Darcy was astonished how giddy those words made her, and she struggled to remember the reasons that being with Loki was a bad idea. "Um." Had he gotten closer? "I have your magic. You'd get jealous." Okay, he was definitely closer now. How did he move so stealthily!? Although her attention was pretty focused on his mouth... "Hmm?"
Those lips smiled, and Darcy licked her own. "I said, as long as I have you, I don't need magic. Magic was part of me for a very long time and it will be strange if I never feel it again, but you... You are more a part of me than anything. There is nothing I would not give, for the chance to prove this to you."
Oh. Jesus.. Breathe, Darcy, she reminded herself. He was practically touching her now, they were so close. "Umm..." Quick, Darcy! What were the other problems? She was sure there were other problems, but they couldn't have been that important because she was drawing a complete blank, due to the fact that his thumb was now tracing her cheekbone and she wanted to sigh at how good it felt and to draw his thumb into her mouth at the same time and just-
She stumbled back as the door opened in, and Loki lurched forward, steadying her shoulders.
"Mommy, what are you doing?" Ellie asked.
"Nothing!" Darcy squawked, ducking out of Loki's arms. "Not a thing. What are you doing, you silly little bandicoot?"
Ellie gave them both a suspicious look. "I'm done drawing. And I'm hungry."
"Well let's get you food then!" Darcy said with far too much enthusiasm. She was eager for the excuse to get away from Loki and the devastating sexual tension between them. "Let's go outside in the shade. It's so hot in here. Is it hot in here? I think it's hot in here."
Loki smiled knowingly. "I find it quite warm as well, actually."
"Mommyyy, let's goooo."
"Right," Darcy said, snapping out of the daze she fell under after making the mistake of looking at Loki's lips again. "Sorry, Loki," she apologized. "Ah...food...beckons."

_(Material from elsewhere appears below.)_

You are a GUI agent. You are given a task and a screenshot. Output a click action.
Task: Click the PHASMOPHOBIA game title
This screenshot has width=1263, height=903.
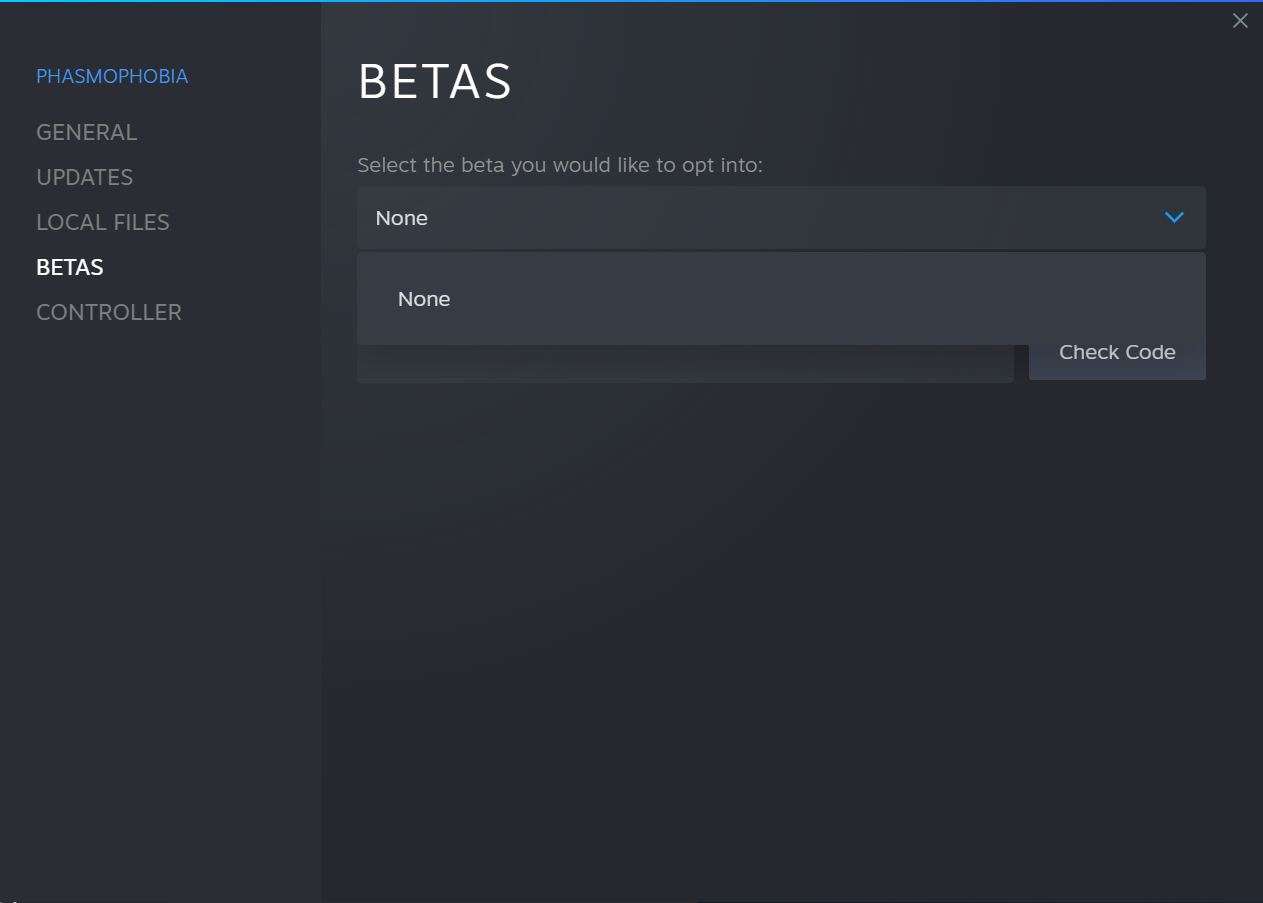(112, 76)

"But of course," he said agreeably. Every time he did something like that- was so agreeable, was so...nice, and charming, Darcy found herself falling deeper into a pit of lust. If only he would jump in after her...
"Daddy should come too," Ellie said, tugging on Darcy's hand, suddenly shy.
Oh noooo, Darcy moaned internally. That would totally negate the whole rest and recovery period she was hoping for. But his face just kind of...melted...at the word 'daddy' and she was lost. "Of course he should. Does he want to?"
"Yes," he said quietly. "He wants to."